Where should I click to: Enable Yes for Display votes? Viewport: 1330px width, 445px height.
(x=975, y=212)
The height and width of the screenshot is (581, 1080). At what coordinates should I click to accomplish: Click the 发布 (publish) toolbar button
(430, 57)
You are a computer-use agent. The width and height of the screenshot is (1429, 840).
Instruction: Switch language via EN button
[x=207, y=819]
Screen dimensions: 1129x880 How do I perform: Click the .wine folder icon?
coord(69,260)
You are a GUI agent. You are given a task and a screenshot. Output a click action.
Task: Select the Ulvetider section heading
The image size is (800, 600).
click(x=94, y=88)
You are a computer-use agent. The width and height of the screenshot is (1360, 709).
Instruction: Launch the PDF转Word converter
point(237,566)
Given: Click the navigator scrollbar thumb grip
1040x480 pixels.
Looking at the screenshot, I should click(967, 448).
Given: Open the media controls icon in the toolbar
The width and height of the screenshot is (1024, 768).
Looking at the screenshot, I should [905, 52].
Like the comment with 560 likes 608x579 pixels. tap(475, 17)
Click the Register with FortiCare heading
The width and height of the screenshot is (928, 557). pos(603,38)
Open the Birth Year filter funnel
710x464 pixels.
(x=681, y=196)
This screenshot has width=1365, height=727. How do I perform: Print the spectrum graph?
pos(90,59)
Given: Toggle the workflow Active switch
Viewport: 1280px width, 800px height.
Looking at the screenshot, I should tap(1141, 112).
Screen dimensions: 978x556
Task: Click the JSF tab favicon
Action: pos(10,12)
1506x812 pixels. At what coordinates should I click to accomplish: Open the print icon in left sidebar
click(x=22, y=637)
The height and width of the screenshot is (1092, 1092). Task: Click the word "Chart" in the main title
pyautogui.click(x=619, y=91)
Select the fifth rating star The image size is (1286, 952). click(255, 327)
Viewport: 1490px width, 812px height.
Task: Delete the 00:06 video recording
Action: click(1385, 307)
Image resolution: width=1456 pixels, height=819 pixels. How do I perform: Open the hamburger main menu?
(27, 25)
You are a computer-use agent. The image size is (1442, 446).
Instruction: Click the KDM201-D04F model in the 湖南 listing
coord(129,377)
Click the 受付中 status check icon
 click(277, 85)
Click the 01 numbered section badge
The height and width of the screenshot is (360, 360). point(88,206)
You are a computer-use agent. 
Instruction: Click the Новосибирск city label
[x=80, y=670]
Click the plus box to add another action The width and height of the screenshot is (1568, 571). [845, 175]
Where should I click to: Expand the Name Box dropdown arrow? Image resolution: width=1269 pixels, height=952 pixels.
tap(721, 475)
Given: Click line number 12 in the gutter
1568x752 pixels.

******

• **WHAT IS NEEDED**
Would you transcribe the entries above exactly as they appear?

• **RESPONSE FOR THIS EXERCISE**
Where should I click to: Enable Yes for Display votes? Viewport: 1330px width, 445px height.
(x=975, y=212)
The height and width of the screenshot is (581, 1080). At what coordinates should I click to accomplish: Click the 发布 (publish) toolbar button
(430, 57)
You are a computer-use agent. The width and height of the screenshot is (1429, 840).
Instruction: Switch language via EN button
[x=207, y=819]
Screen dimensions: 1129x880 How do I perform: Click the .wine folder icon?
coord(69,260)
You are a GUI agent. You are given a task and a screenshot. Output a click action.
Task: Select the Ulvetider section heading
The image size is (800, 600).
click(x=94, y=88)
You are a computer-use agent. The width and height of the screenshot is (1360, 709).
Instruction: Launch the PDF转Word converter
point(237,566)
Given: Click the navigator scrollbar thumb grip
1040x480 pixels.
Looking at the screenshot, I should click(967, 448).
Given: Open the media controls icon in the toolbar
The width and height of the screenshot is (1024, 768).
Looking at the screenshot, I should [905, 52].
Like the comment with 560 likes 608x579 pixels. tap(475, 17)
Click the Register with FortiCare heading
The width and height of the screenshot is (928, 557). pos(603,38)
Open the Birth Year filter funnel
710x464 pixels.
(x=681, y=196)
This screenshot has width=1365, height=727. How do I perform: Print the spectrum graph?
pos(90,59)
Given: Toggle the workflow Active switch
Viewport: 1280px width, 800px height.
Looking at the screenshot, I should tap(1141, 112).
Screen dimensions: 978x556
Task: Click the JSF tab favicon
Action: pos(10,12)
1506x812 pixels. At what coordinates should I click to accomplish: Open the print icon in left sidebar
click(x=22, y=637)
The height and width of the screenshot is (1092, 1092). Task: Click the word "Chart" in the main title
pyautogui.click(x=619, y=91)
Select the fifth rating star The image size is (1286, 952). click(255, 327)
Viewport: 1490px width, 812px height.
Task: Delete the 00:06 video recording
Action: click(1385, 307)
Image resolution: width=1456 pixels, height=819 pixels. How do I perform: Open the hamburger main menu?
(27, 25)
You are a computer-use agent. The image size is (1442, 446).
Instruction: Click the KDM201-D04F model in the 湖南 listing
coord(129,377)
Click the 受付中 status check icon
 click(277, 85)
Click the 01 numbered section badge
The height and width of the screenshot is (360, 360). point(88,206)
You are a computer-use agent. 
Instruction: Click the Новосибирск city label
[x=80, y=670]
Click the plus box to add another action The width and height of the screenshot is (1568, 571). [845, 175]
Where should I click to: Expand the Name Box dropdown arrow? Image resolution: width=1269 pixels, height=952 pixels.
tap(721, 475)
Given: Click line number 12 in the gutter
1568x752 pixels.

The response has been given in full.